* [GOAL OF THE EXERCISE]:
Nothing in the entries may be altered; copy them in full.

[Collected data entries]
──────────

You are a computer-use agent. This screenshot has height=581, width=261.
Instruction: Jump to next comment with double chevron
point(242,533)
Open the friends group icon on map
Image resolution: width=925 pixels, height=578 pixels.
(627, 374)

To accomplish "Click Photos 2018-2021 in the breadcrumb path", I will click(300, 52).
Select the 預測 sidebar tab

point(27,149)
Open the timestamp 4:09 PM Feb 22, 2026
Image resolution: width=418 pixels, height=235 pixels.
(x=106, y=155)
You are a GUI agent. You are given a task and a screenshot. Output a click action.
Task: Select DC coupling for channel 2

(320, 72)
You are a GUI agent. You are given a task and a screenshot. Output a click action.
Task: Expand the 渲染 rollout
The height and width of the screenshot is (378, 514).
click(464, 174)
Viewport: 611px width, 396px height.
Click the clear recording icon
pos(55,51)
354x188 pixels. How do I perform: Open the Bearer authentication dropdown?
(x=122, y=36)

──────────

* [WRITTEN REPLY]:
You are a computer-use agent. This screenshot has height=581, width=261.
Instruction: Jump to next comment with double chevron
point(242,533)
Open the friends group icon on map
Image resolution: width=925 pixels, height=578 pixels.
(627, 374)

To accomplish "Click Photos 2018-2021 in the breadcrumb path", I will click(300, 52).
Select the 預測 sidebar tab

point(27,149)
Open the timestamp 4:09 PM Feb 22, 2026
Image resolution: width=418 pixels, height=235 pixels.
(x=106, y=155)
You are a GUI agent. You are given a task and a screenshot. Output a click action.
Task: Select DC coupling for channel 2

(320, 72)
You are a GUI agent. You are given a task and a screenshot. Output a click action.
Task: Expand the 渲染 rollout
The height and width of the screenshot is (378, 514).
click(464, 174)
Viewport: 611px width, 396px height.
Click the clear recording icon
pos(55,51)
354x188 pixels. How do I perform: Open the Bearer authentication dropdown?
(x=122, y=36)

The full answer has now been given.